# Heavy 10 Spindle Taper



## 1mondo (May 12, 2016)

Hi
Probably an old question, but could someone help me out with the internal taper of the spindle on my newly acquired SB 10, also along the same lines what collets will fit the bore. I have the collet "tightener" lever that came with the lathe. 
Thanks
Ray


----------



## woodtickgreg (May 12, 2016)

If it's a heavy 10 than 5c collets will work. not shur on the bore taper, Kinda interested to know that myself.


----------



## LJF (May 12, 2016)

woodtickgreg said:


> If it's a heavy 10 than 5c collets will work. not shur on the bore taper, Kinda interested to know that myself.
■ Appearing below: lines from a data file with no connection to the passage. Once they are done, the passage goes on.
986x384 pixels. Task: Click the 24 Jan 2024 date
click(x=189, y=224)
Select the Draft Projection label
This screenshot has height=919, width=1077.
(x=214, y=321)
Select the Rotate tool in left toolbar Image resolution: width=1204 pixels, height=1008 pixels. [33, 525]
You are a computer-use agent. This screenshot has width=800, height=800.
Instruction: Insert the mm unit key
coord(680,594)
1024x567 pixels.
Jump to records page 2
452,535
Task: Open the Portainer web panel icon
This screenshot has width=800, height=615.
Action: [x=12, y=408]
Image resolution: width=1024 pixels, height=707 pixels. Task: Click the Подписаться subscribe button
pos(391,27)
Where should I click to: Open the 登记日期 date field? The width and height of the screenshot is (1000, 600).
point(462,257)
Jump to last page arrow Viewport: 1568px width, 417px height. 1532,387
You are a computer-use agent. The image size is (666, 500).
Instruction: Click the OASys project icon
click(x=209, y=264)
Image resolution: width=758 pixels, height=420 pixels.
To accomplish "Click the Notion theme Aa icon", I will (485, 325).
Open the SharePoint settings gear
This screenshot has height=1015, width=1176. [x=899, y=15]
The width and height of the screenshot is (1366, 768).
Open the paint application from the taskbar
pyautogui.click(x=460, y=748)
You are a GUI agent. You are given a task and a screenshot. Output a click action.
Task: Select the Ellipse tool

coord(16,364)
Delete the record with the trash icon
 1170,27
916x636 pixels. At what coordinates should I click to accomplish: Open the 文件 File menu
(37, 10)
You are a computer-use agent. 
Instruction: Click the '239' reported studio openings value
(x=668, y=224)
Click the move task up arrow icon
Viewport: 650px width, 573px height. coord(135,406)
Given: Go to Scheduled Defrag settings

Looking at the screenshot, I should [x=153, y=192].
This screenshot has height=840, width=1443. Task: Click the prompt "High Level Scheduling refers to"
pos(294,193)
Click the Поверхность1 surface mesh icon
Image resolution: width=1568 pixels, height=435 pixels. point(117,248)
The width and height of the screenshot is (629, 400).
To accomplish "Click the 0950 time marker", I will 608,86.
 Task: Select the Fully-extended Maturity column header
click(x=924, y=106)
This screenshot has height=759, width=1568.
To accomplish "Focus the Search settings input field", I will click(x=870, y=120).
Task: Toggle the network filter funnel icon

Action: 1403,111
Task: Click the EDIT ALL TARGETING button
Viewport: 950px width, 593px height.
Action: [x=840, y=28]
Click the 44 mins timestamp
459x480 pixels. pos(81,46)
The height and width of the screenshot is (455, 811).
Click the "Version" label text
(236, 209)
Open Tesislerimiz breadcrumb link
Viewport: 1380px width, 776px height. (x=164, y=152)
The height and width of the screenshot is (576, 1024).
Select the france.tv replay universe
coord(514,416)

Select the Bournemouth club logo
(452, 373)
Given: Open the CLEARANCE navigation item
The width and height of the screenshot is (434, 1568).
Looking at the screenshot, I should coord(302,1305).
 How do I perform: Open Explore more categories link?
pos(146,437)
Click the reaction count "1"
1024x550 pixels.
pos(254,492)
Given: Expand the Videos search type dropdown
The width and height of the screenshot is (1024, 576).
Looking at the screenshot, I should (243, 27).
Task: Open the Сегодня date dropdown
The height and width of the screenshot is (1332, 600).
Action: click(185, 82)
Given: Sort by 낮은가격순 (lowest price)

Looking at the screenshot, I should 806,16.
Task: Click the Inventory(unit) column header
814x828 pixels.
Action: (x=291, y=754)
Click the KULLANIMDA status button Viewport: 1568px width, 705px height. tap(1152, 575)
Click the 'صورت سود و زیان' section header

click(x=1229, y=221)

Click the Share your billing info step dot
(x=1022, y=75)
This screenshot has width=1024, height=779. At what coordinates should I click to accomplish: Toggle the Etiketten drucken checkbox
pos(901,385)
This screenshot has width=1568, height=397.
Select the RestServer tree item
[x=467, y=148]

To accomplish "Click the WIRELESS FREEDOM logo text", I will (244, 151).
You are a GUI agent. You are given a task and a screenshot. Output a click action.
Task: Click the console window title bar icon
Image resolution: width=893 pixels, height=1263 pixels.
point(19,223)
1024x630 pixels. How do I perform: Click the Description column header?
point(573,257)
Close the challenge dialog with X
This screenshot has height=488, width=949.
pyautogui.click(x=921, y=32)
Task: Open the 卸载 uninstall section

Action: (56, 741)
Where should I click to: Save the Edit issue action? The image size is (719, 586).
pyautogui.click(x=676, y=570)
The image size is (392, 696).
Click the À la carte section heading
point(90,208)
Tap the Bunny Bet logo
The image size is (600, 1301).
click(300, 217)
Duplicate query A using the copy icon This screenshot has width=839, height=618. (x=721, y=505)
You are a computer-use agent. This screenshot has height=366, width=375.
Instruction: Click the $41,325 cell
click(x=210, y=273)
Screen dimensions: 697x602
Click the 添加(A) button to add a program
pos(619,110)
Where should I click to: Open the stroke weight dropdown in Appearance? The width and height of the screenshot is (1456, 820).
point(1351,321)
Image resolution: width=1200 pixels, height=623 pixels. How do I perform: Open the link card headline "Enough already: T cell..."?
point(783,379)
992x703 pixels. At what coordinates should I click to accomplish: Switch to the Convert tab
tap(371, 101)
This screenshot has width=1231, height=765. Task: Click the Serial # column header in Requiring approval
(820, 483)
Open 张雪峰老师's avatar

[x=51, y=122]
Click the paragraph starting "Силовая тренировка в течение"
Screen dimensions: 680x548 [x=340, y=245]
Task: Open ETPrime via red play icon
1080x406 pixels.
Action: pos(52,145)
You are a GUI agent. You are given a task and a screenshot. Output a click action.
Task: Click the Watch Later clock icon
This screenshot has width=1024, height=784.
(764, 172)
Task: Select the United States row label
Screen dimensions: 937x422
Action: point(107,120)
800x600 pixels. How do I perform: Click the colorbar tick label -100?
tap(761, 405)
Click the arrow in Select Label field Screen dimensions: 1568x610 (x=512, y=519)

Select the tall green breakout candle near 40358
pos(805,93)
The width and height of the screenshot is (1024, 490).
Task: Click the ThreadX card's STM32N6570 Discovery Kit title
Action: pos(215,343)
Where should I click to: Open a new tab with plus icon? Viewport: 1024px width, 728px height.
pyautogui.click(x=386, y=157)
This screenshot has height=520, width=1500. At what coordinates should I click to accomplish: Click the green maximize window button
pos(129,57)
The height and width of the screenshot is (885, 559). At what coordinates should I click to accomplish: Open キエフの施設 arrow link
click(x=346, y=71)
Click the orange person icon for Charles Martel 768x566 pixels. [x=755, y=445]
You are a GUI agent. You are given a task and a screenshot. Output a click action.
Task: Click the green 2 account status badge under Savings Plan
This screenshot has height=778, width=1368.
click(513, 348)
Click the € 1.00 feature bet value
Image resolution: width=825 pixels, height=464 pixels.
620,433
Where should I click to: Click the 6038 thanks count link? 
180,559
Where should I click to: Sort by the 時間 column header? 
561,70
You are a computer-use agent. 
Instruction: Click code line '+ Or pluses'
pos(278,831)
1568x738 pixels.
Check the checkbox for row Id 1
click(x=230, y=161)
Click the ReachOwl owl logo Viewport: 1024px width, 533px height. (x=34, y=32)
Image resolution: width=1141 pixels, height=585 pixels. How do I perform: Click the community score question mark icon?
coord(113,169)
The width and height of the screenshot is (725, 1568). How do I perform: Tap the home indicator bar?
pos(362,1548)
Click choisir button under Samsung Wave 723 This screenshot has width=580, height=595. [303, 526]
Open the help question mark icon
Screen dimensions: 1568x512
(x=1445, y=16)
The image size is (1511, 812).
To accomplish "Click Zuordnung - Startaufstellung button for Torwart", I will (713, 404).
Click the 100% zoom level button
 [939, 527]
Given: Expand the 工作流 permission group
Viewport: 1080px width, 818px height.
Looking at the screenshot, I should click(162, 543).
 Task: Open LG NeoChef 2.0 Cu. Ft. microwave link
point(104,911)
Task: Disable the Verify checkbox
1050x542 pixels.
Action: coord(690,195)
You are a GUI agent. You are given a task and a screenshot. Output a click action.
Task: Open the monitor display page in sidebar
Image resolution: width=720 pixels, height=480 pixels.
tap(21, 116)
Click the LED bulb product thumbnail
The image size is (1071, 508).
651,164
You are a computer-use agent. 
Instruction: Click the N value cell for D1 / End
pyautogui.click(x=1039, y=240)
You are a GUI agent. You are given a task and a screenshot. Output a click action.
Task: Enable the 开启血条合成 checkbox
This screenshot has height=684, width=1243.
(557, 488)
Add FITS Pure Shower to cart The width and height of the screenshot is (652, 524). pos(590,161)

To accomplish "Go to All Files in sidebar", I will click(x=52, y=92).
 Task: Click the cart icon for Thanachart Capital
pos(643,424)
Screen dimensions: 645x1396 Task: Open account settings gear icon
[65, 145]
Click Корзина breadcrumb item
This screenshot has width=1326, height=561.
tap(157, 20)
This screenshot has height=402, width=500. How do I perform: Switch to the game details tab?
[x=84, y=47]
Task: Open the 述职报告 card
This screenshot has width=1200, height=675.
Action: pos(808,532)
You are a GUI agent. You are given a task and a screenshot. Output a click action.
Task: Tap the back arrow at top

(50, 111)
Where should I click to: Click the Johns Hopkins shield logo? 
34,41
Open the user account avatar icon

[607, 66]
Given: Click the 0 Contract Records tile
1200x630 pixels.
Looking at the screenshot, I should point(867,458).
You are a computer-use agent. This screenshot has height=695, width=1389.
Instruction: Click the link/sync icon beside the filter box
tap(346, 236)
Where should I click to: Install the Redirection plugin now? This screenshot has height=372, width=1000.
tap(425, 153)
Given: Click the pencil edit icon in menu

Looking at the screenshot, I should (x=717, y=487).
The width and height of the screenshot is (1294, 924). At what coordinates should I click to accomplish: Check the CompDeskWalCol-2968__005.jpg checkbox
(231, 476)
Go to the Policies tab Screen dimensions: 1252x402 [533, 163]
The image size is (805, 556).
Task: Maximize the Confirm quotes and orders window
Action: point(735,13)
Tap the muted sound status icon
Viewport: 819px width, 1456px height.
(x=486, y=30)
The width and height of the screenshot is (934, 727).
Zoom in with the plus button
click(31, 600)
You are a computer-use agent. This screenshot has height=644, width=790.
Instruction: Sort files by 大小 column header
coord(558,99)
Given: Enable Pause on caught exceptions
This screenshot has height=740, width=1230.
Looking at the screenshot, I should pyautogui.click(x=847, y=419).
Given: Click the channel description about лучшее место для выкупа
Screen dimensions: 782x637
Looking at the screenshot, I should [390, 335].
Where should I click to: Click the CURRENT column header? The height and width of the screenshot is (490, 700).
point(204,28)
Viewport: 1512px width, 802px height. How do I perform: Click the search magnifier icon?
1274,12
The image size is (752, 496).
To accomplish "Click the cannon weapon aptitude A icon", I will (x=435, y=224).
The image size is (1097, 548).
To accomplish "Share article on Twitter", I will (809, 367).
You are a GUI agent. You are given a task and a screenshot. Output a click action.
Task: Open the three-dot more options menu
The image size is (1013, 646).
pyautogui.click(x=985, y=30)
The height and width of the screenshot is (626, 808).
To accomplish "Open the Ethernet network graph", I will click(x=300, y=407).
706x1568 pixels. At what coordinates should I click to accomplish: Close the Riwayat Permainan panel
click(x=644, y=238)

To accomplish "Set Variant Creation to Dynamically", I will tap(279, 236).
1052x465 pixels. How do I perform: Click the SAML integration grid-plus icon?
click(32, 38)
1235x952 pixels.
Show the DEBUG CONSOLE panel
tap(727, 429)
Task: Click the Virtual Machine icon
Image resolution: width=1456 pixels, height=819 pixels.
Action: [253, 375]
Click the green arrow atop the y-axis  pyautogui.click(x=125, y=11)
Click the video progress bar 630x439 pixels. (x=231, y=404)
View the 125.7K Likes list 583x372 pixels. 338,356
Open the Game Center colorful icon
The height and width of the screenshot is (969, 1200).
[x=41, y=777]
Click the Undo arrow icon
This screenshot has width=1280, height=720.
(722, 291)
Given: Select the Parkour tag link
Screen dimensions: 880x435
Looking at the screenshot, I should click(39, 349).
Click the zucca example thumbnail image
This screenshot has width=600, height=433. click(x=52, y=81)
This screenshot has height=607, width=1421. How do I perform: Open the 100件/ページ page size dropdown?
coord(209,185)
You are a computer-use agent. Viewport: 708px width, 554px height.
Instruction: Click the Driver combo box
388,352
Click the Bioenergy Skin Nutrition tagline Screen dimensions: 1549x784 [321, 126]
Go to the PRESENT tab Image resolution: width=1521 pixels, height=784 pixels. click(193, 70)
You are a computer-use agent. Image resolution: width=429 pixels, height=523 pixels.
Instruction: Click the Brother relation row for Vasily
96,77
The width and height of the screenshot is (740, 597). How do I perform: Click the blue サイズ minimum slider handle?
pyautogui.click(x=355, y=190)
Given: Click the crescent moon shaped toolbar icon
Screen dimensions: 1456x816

There is a collet sleeve that fits that spindle. Should be pretty easy to get,common part . Knockout bar used to remove sleeve. We had south bend lathes in high school.


----------



## Andre (May 12, 2016)

I use the thread protector to pull out the collet nose rather than pushing it out from the back. Locking the spindle in backgear and using a steel strap-type oil filter wrench and a breaker bar works great to back off the thread protector and collet nose. I suppose a cloth strap wrench would work just as well, but haven't had good luck with the rubber oil filter wrenches.


----------



## woodtickgreg (May 12, 2016)

I agree with Andre!


----------



## jdh (May 18, 2016)

If your lathe is  Heavy 10 then the spindle taper is a #3 special. It is the same taper per inch as the Morse taper 3 but it is larger. In other words it is further up or bigger. The 1 3/8" spindle bore will accept 5c collets. It sounds like you have the draw bar but you will need the taper sleeve that fits the spindle nose to accept the 5c collets. Also a thread protector that you can make yourself.  You can get them on ebay and a guy imports them from China called "Tools For Cheep". I think miller Grinding makes reducing sleeves and some other things for the Heavy 10.

Joe


----------



## DoogieB (May 19, 2016)

Unfortunately the "Tools for Cheap" fellow retired and that website is no more.


----------